[Source records]
____

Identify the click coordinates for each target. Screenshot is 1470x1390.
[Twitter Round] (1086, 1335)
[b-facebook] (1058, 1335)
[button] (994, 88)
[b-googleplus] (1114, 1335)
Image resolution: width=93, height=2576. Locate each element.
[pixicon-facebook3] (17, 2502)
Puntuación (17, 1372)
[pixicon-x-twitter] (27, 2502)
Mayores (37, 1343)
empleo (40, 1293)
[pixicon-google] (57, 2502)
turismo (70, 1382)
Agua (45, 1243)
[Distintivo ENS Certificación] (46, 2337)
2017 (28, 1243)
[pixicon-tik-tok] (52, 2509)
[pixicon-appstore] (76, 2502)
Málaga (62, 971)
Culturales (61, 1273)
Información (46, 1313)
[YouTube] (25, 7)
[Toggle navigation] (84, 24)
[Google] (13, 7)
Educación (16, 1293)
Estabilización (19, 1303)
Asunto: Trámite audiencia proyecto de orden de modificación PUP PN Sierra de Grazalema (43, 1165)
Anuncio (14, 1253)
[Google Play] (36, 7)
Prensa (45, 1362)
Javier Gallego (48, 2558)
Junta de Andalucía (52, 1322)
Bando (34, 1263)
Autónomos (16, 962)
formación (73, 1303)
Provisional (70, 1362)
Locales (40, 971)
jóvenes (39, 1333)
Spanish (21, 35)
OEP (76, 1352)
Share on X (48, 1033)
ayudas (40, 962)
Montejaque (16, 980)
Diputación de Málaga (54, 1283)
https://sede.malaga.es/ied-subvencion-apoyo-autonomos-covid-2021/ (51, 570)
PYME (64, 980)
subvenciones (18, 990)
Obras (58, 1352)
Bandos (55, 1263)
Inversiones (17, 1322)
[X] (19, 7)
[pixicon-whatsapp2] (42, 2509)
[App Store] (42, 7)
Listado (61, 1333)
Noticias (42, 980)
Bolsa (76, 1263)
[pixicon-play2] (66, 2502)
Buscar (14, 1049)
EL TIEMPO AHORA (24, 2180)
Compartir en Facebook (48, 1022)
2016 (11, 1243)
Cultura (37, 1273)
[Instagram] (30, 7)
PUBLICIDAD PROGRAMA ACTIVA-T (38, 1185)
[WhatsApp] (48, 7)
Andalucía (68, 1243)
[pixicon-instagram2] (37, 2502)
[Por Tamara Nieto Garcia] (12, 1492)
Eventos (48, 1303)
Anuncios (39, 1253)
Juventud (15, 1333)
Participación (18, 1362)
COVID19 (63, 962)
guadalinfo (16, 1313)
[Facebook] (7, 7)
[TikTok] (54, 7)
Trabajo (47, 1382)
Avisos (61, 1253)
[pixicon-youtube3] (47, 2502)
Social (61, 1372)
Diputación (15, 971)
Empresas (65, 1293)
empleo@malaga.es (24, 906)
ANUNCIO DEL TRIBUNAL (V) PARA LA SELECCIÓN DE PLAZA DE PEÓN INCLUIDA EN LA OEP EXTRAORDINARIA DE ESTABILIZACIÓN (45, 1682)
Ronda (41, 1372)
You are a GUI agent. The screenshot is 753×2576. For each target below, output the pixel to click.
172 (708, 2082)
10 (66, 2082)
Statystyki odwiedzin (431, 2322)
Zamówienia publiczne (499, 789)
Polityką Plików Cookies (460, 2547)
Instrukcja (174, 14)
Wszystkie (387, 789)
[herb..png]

____

WORK TASK: All that is needed is the opening run of the data, given again exactly: please include every line from the first through the line with "Javier Gallego (48, 2558)", both ends kept.

ANSWER SPACE:
Identify the click coordinates for each target. Screenshot is 1470x1390.
[Twitter Round] (1086, 1335)
[b-facebook] (1058, 1335)
[button] (994, 88)
[b-googleplus] (1114, 1335)
Image resolution: width=93, height=2576. Locate each element.
[pixicon-facebook3] (17, 2502)
Puntuación (17, 1372)
[pixicon-x-twitter] (27, 2502)
Mayores (37, 1343)
empleo (40, 1293)
[pixicon-google] (57, 2502)
turismo (70, 1382)
Agua (45, 1243)
[Distintivo ENS Certificación] (46, 2337)
2017 (28, 1243)
[pixicon-tik-tok] (52, 2509)
[pixicon-appstore] (76, 2502)
Málaga (62, 971)
Culturales (61, 1273)
Información (46, 1313)
[YouTube] (25, 7)
[Toggle navigation] (84, 24)
[Google] (13, 7)
Educación (16, 1293)
Estabilización (19, 1303)
Asunto: Trámite audiencia proyecto de orden de modificación PUP PN Sierra de Grazalema (43, 1165)
Anuncio (14, 1253)
[Google Play] (36, 7)
Prensa (45, 1362)
Javier Gallego (48, 2558)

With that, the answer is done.